INSTRUCTIONS TO FOLLOW:
Give again, word for word, every line in the entries below from the line with "Posts (42, 1809)" up to and including the line with "Tags (85, 2085)", and no other line.

SUPPLIED MATERIAL:
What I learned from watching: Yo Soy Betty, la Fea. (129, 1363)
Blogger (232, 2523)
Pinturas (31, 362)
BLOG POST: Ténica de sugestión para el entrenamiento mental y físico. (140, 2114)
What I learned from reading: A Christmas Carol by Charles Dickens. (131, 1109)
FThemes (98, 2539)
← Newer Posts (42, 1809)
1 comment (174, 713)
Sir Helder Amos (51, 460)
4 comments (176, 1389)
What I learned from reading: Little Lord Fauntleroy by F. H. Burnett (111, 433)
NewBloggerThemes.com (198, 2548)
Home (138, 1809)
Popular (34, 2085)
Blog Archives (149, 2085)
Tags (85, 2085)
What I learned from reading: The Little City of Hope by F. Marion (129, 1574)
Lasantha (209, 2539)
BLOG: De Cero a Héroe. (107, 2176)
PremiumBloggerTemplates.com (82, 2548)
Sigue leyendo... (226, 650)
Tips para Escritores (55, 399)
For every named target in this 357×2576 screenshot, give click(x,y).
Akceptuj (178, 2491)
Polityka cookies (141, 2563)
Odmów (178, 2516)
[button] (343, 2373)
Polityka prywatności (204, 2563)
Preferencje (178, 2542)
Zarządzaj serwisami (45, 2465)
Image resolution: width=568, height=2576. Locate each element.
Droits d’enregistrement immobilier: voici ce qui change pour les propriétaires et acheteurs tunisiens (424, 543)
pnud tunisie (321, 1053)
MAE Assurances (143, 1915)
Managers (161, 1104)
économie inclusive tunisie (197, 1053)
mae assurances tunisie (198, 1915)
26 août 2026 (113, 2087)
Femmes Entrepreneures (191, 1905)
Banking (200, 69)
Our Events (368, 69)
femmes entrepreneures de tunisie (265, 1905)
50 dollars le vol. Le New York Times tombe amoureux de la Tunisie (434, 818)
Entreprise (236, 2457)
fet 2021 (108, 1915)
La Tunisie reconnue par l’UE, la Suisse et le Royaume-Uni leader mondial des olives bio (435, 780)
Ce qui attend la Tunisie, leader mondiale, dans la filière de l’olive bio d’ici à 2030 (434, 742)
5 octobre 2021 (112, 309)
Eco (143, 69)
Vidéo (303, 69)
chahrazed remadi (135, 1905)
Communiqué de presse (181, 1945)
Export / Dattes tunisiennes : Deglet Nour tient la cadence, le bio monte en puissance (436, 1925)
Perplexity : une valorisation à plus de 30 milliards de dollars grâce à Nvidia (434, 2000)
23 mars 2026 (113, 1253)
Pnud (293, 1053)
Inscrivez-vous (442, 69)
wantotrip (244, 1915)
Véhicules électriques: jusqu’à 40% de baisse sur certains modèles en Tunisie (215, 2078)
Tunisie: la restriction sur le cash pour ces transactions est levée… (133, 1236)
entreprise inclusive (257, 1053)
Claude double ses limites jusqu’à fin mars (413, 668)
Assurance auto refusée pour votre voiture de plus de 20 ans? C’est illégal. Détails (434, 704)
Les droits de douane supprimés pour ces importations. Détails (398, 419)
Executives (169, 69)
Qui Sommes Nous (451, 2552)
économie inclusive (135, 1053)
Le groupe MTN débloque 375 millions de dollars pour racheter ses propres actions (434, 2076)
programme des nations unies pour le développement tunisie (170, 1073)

ANSWER SPACE:
← Newer Posts (42, 1809)
1 comment (174, 713)
Sir Helder Amos (51, 460)
4 comments (176, 1389)
What I learned from reading: Little Lord Fauntleroy by F. H. Burnett (111, 433)
NewBloggerThemes.com (198, 2548)
Home (138, 1809)
Popular (34, 2085)
Blog Archives (149, 2085)
Tags (85, 2085)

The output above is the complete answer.